When two people own a property as co-owners it is assumed that the property is held in joint tenancy unless otherwise specified. The assumption does not apply however if words of severance such as ‘in equal shares’, ‘equally’, ‘half and half’ are specifically mentioned or there exists a presumption of tenancy in common. Tenancy in common is presumed for instance when the money for the purchase of property is provided in unequal shares or when property is purchased by a business partnership.

One of the most important aspects of joint tenancy is that joint tenants are entitled to an equal share to the property without there being any individual shares. When the property is sold, the proceeds are distributed equally between them.
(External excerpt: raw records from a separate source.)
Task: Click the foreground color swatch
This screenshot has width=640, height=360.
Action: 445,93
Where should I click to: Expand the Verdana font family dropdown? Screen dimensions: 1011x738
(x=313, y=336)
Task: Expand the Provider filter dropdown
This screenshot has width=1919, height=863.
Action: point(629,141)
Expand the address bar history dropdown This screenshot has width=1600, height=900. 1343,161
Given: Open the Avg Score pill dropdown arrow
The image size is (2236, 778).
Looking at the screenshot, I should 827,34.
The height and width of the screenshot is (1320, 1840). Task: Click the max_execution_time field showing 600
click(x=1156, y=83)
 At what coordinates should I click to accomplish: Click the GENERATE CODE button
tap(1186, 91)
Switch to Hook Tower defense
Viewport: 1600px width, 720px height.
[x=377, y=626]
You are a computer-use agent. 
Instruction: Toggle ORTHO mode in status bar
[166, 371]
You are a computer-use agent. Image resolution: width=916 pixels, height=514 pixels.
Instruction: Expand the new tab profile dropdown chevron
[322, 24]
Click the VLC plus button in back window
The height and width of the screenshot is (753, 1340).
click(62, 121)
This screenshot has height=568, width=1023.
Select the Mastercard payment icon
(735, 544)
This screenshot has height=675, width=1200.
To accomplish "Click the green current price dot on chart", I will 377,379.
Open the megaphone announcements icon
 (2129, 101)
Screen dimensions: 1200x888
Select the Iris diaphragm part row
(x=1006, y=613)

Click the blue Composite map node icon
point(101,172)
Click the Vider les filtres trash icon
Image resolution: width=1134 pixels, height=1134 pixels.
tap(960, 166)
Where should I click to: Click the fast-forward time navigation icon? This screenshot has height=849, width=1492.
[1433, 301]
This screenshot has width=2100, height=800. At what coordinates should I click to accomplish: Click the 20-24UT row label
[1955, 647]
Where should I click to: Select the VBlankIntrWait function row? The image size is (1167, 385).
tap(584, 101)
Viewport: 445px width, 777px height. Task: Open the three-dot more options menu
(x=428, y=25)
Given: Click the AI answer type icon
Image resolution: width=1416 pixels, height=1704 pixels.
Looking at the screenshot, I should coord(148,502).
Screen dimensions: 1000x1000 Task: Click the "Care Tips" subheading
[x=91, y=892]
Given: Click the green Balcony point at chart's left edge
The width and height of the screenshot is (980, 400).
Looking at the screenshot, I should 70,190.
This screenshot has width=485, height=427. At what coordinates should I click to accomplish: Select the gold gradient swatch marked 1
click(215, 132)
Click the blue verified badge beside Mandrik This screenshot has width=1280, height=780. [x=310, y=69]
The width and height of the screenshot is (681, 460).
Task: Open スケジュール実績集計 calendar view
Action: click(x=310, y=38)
Thus, if there were two partners, each of them will therefor get 50 per cent of the money.

Another crucial aspect of joint tenancy is the right of survivorship which means that if a joint tenant of a property dies, their interest in the property is automatically transferred to the remaining joint tenant/s. If a property is held in joint tenancy by three people and one person dies, their share in the property is automatically transferred to the other two survivors. On death of the other joint tenant, the lone survivor becomes the absolute owner and has legal and equitable interest in the property.

Tenants in common may or may not have equal shares in the property. When people own a property as tenants in common, it is advisable that they spell out their shares in the estate by expressly agreeing and recording them in a deed of trust or a certified copy transfer. The deed should be signed by all parties concerned and registered at the Land Registry.

In contrast with joint tenants, when people hold a property as tenants in common the right of survivorship does not apply. On the death of one owner, their share is distributed as per their will or intestacy. The legal interest that is under this type of tenancy is held by the survivor partner/s on trust for themselves and the estate of the deceased partner. Such a trust over land remains until a second trustee is appointed on sale to ensure that the trust is overreached.

Private individuals may sometimes opt to be tenants in common and it is usually preferred by partners in a business to ensure that their share is transferred according to their will and does not automatically transfer to the surviving partners.

Hammersmith conveyancing solicitor Helena Camacho notes that when buying property with others thought should be given to whether joint tenancy or tenancy in common are best suited to the circumstances.